PDI Perjuangan dan Nasdem Tetap Dukung Ahok

Pimpinan pusat PDI Perjuangan dan Partai Nasdem menegaskan sikap tetap mendukung Basuki Tjahaya Purnama alias Ahok dalam Pilkada DKI Jakarta, meskipun Ahok telah ditetapkan sebagai tersangka oleh Polri.

“Kami tak bergeser satu senti pun untuk tetap mengusung Ahok pada Pilgub DKI,” kata Ketua DPP PDI Perjuangan Trimedya Panjaitan di Kompleks Parlemen, Senayan, Jakarta, Rabu (16/11/2016).

Trimedya menegaskan, PDI Perjuangan bukan tipe partai yang inkonsisten. “Kami selalu konsisten apa pun risikonya. Kita 10 tahun jadi oposisi saja konsisten apalagi soal Ahok ditetapkan jadi tersangka.

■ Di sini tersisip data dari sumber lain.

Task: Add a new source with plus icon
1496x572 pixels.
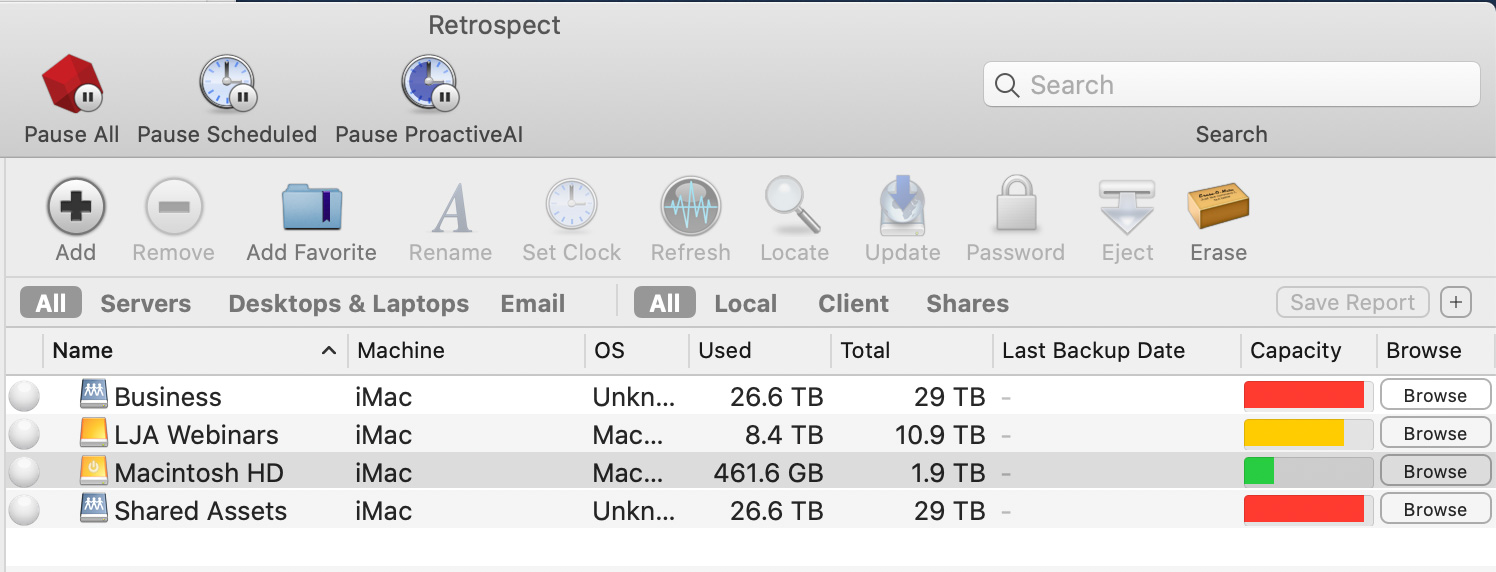Action: [76, 207]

Tidak seberat 10 tahun menjadi oposisi,” ucapnya.

Pencalonan Ahok pada Pilkada DKI Jakarta, menurutnya, tak terganggu dengan penetapan tersangka oleh Polri lantara proses Pilkada telah berjalan sehingga tak bisa dihentikan begitu saja.

Selain itu, Trimedya juga mengatakan pihaknya akan mempelajari lebih lanjut penetapan tersangka kepada Ahok.Hal itu menurutnya akan menjadi dasar bagi partainya untuk menjelaskan posisi Ahok saat ini kepada masyarakat.

Terpisah, ungkapan senada untuk tak menarik dukungan kepada Ahok juga dilontarkan Ketua Umum Partai Nasdem, Surya Paloh.

Alasannya, menurut Surya Paloh, karena secara yuridis tak memungkinkan untuk menarik dukungan.

“Aspek yuridis, tidak mungkin kan untuk Nasdem menarik dukungan karena secara yuridis tidak diperkenankan,” kata Paloh dalam wawancara dengan Metro TV, Rabu siang (16/11/2016).

Secara moral, kata dia, lebih kuat lagi. Sebagai partai pendukung pertama, Paloh menyatakan bisa menerima konsekuensi tersebut.

Menurut Paloh, prioritas utama Nasdem adalah menjaga kesatuan nasional sebagai suatu bangsa. Oleh karena itu, dia berharap proses hukum kasus ini berjalan dengan semestinya.

“Aparat lembaga hukum telah bekerja secara profesional, harus dihargai oleh seluruh bangsa,” ujarnya.